Dijelaskn Ricky, modus operandi Joki tersebut mula-mula datang sebagai peserta dengan memakai pakaian hitam putih layaknya peserta dengan membawa nomor peserta ujian dan KTP.
“Namun ketika memasuki meja registrasi dan dilakukan pemeriksaan wajah serta indentitas, wajahnya tidak dapat terdeteksi oleh aplikasi registrasi, maka panitia menyarankan untuk menunggu terlebih dahulu di kursi peserta,” ungkapnya.
Saat panitia melakukan pemeriksaan lebih lanjut ternyata diketahui bahwa poto di KTP nya sama dengan KTP peserta lain yang tertinggal di hari sebelumnya.
“Maka tim panitia menyampaikan kepada Tim PAM SDO Intelijen dan segera mengamankan peserta tersebut,” ujarnya.
Selanjutnya, kata Ricky, yang bersangkutan diamankan dan dilaporkan ke pihak Kepolisian untuk dilakukan pemeriksaan lebih lanjut.
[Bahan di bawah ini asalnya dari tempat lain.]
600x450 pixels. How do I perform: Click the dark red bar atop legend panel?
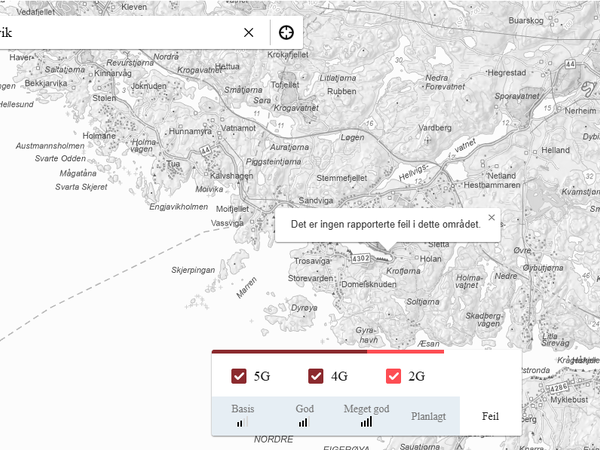[290, 351]
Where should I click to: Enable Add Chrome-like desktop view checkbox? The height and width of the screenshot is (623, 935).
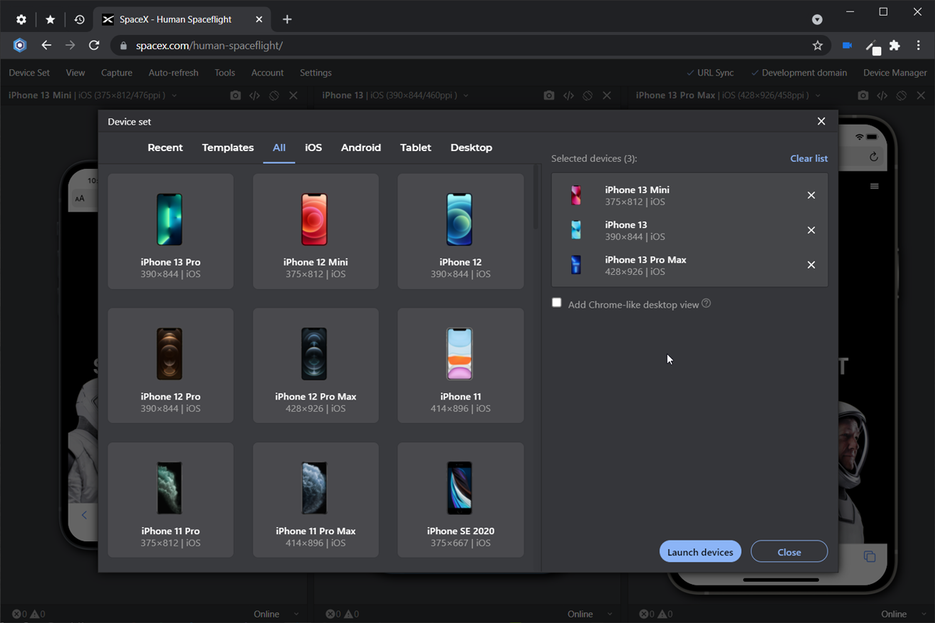point(556,303)
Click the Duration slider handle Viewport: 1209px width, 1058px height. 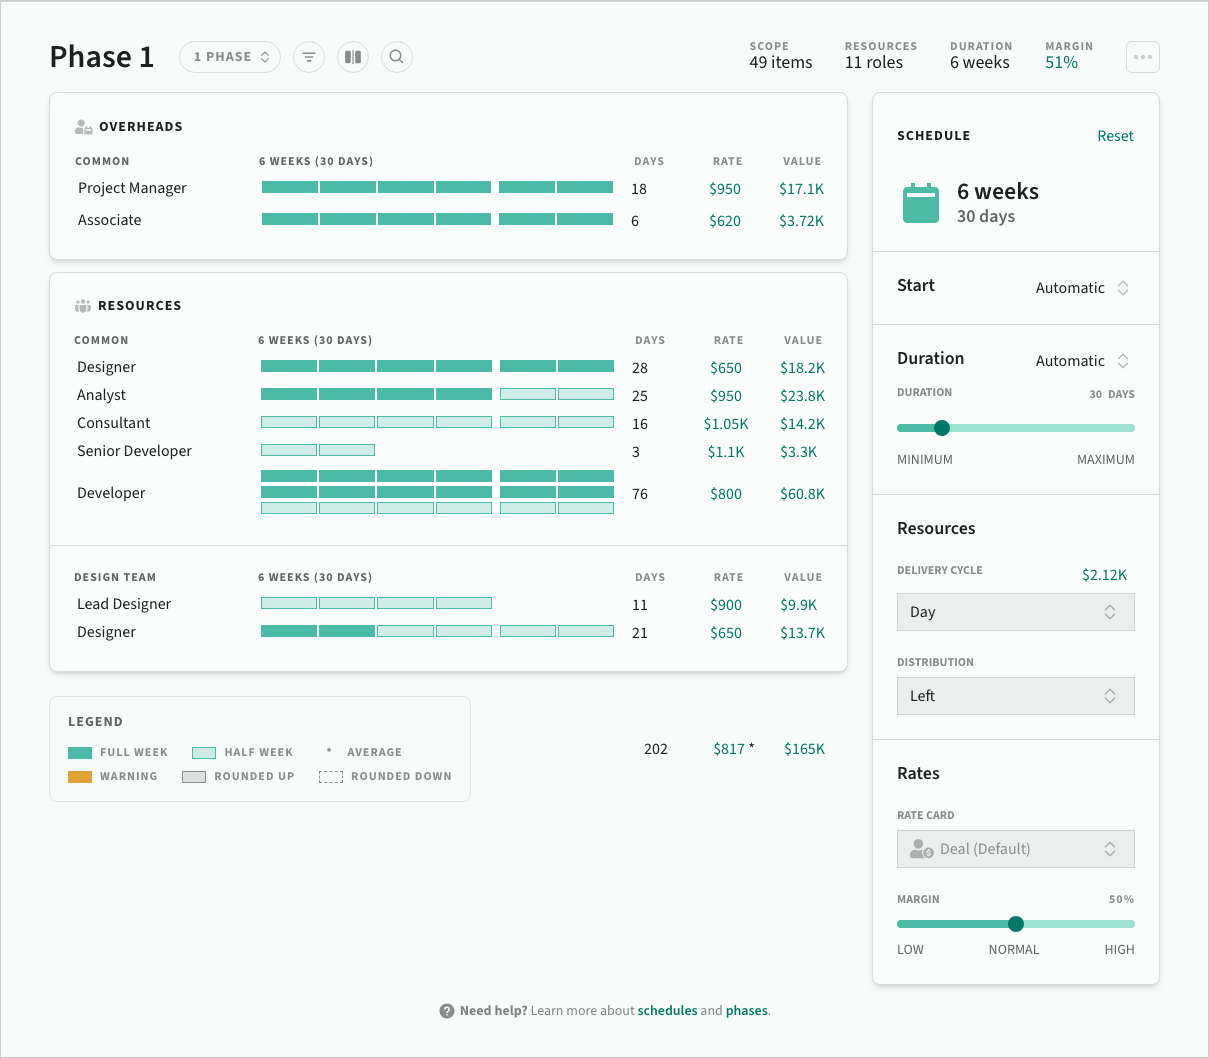pos(941,428)
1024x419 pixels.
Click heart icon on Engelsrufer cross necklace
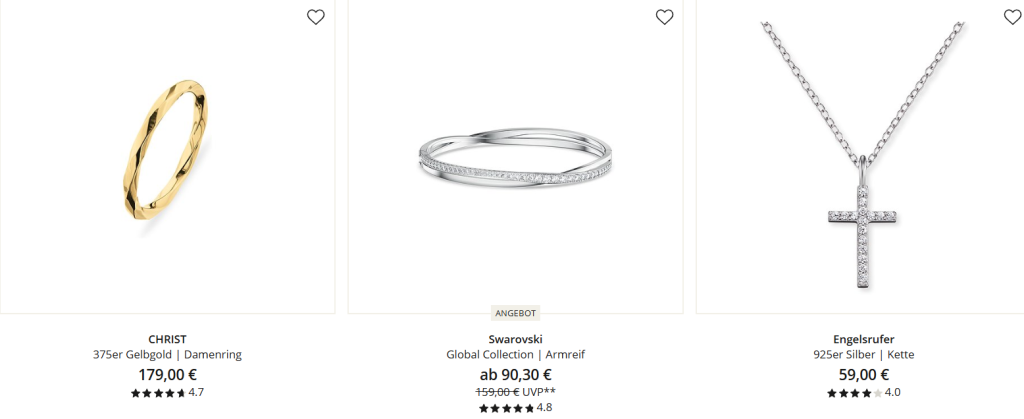(1012, 17)
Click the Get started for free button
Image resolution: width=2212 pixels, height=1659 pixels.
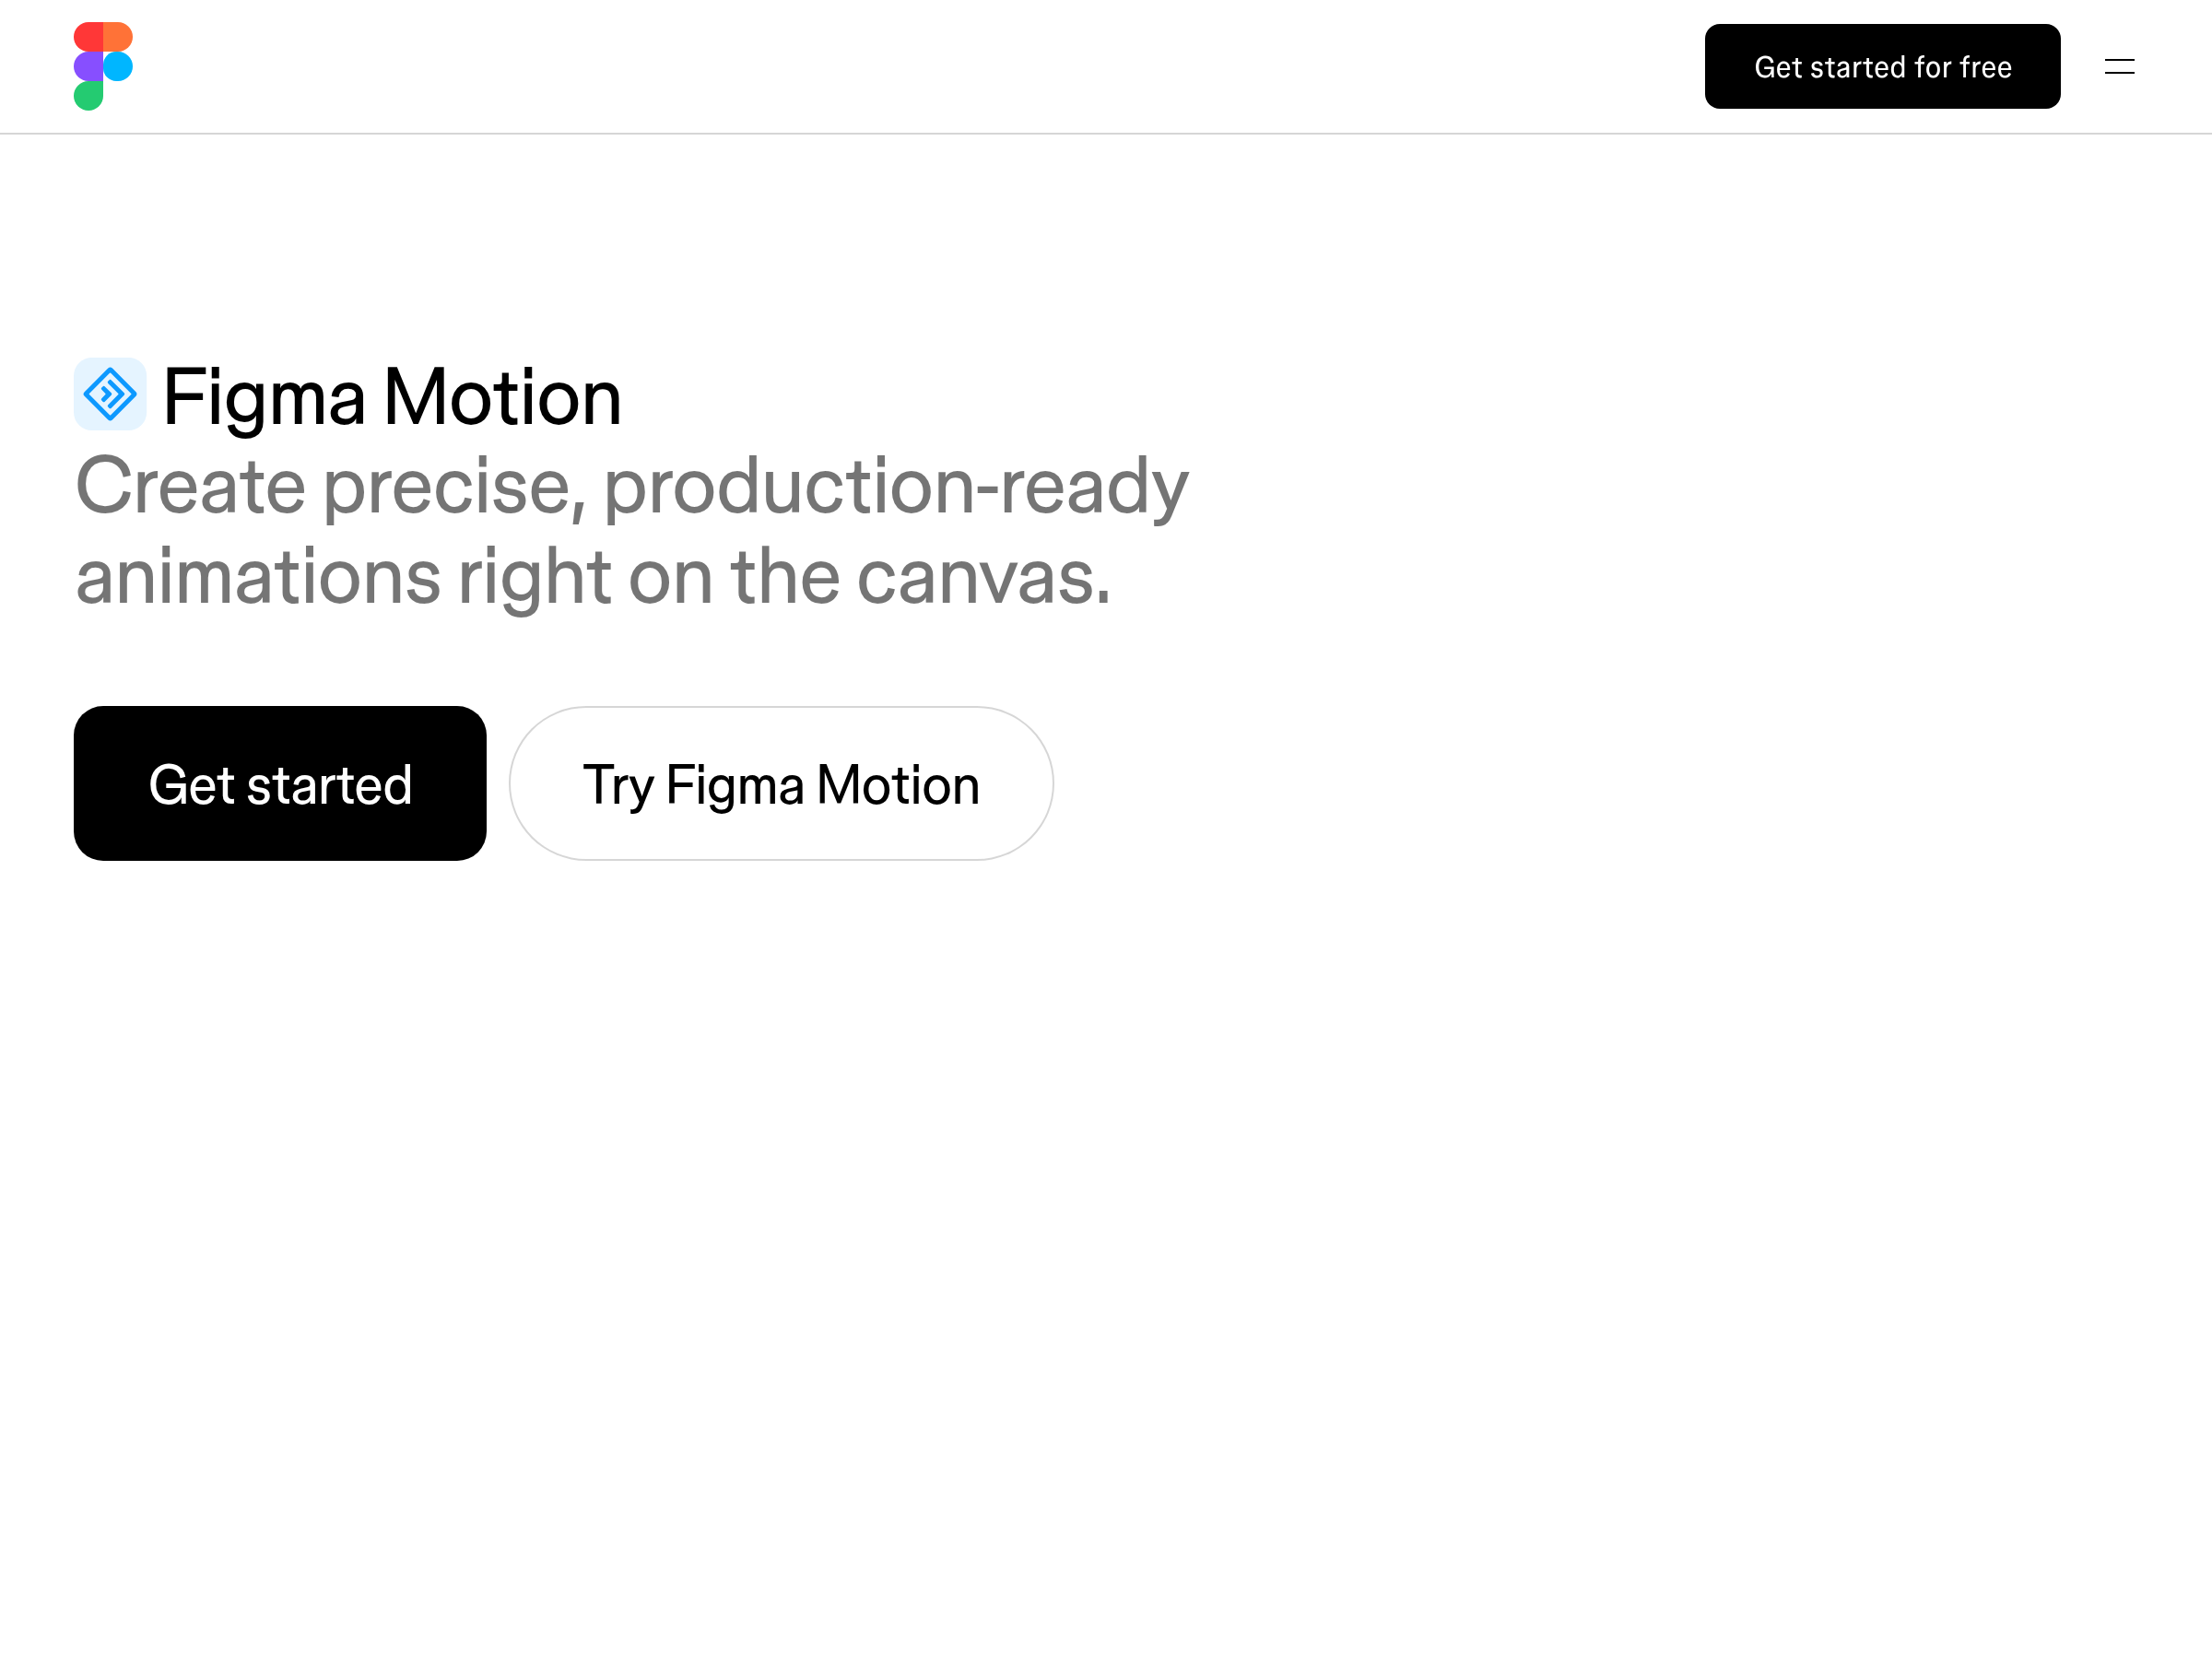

“Tim PAM SDO Intelijen dan Kepanitiaan CPNS Kejati Lampung akan berusaha semaksimal mungkin untuk menjaga agar rekrutmen ini betul-betul dapat dilaksanakan bersih dan transparan serta dengan berbagai upaya untuk mencegah terjadinya pencaloan dan hal-hal yang dapat mengganggu jalannya tes CAT ini,” tandasnya. (*).